### Your assignment:
Provide a verbatim copy of all the records below, leaving the images out.

### Supplied entries:
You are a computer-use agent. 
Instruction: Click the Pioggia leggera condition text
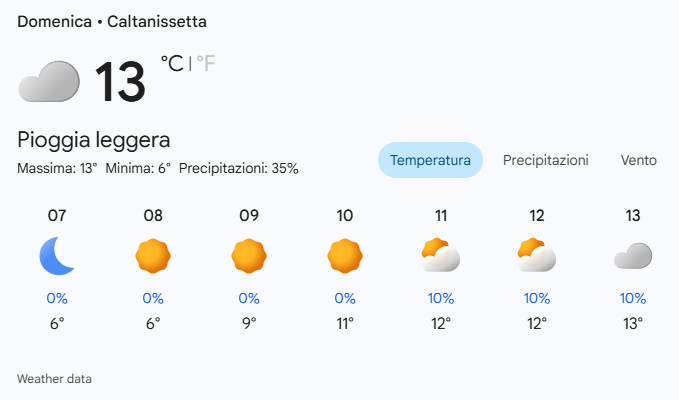point(94,140)
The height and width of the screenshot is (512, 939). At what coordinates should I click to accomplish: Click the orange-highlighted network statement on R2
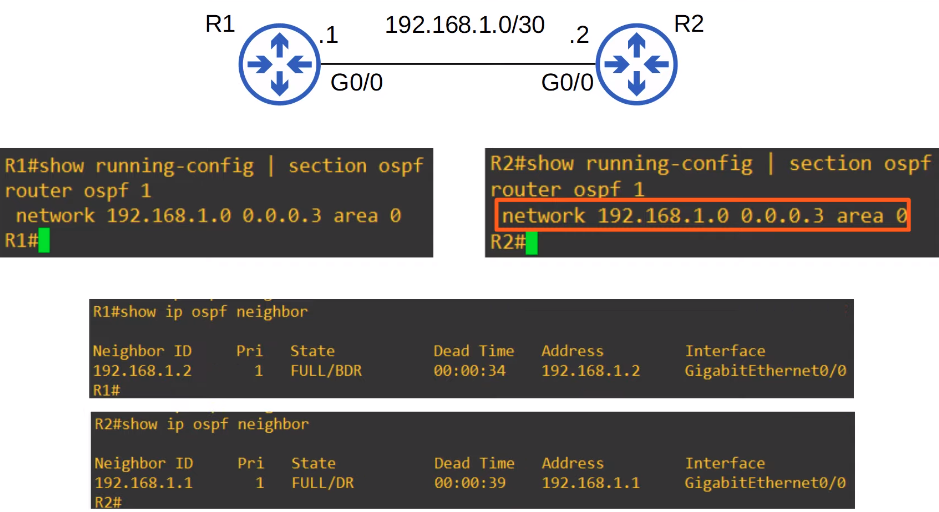point(703,216)
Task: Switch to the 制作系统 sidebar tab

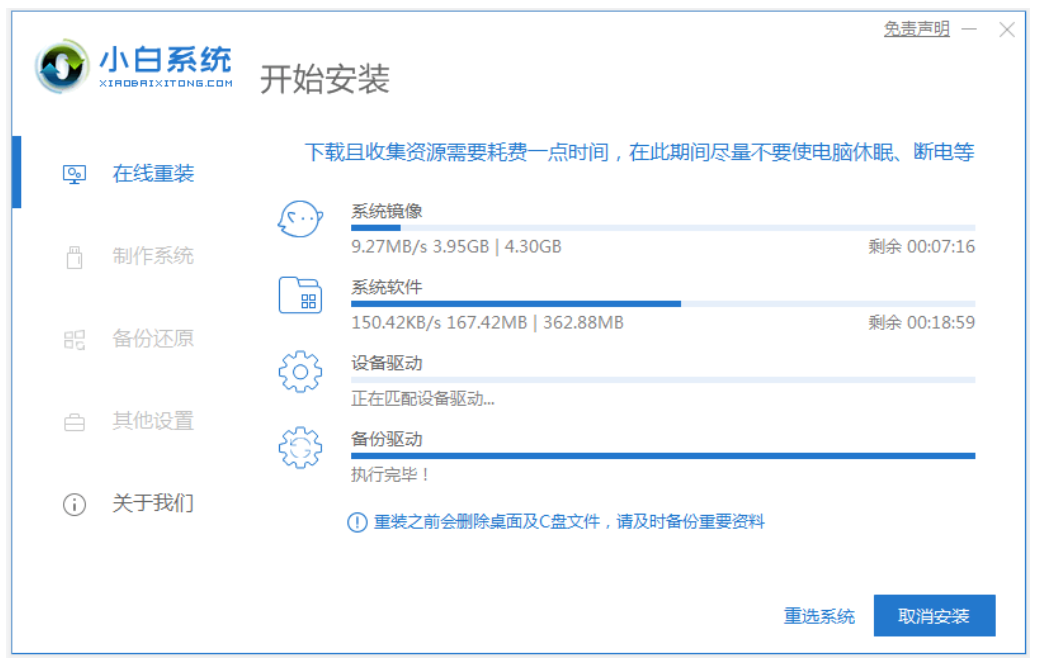Action: 152,256
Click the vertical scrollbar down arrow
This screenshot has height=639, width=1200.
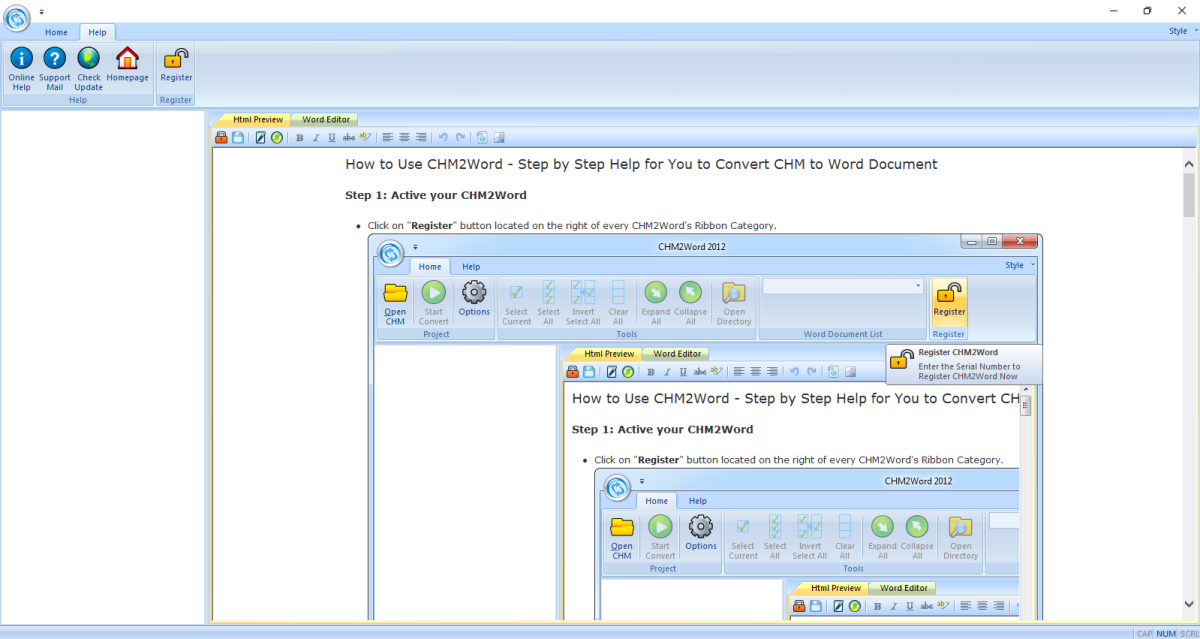tap(1189, 604)
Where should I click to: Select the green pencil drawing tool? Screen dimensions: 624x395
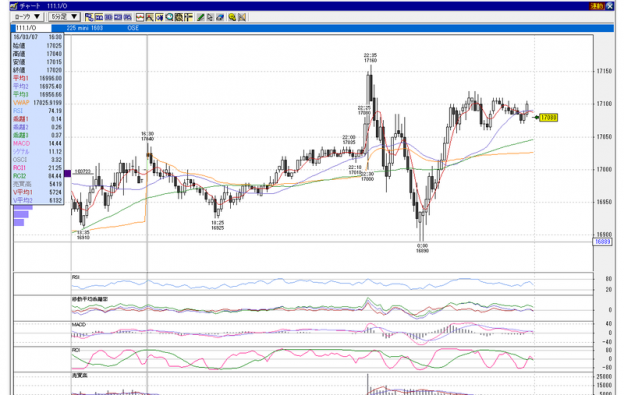click(x=201, y=17)
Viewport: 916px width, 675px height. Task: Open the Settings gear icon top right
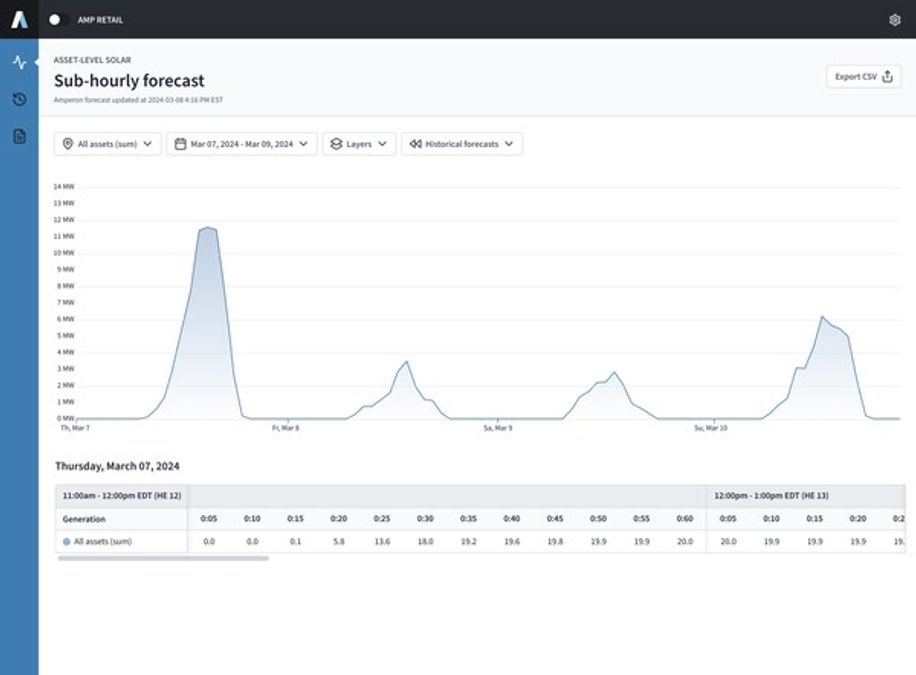tap(896, 18)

### Final answer:
You are a computer-use agent. 
Instruction: Click the Pioggia leggera condition text
point(94,140)
The height and width of the screenshot is (512, 939). At what coordinates should I click to accomplish: Click the orange-highlighted network statement on R2
point(703,216)
Task: Switch to the 制作系统 sidebar tab

Action: 152,256
Click the vertical scrollbar down arrow
This screenshot has height=639, width=1200.
tap(1189, 604)
Where should I click to: Select the green pencil drawing tool? Screen dimensions: 624x395
click(x=201, y=17)
Viewport: 916px width, 675px height. Task: Open the Settings gear icon top right
tap(896, 18)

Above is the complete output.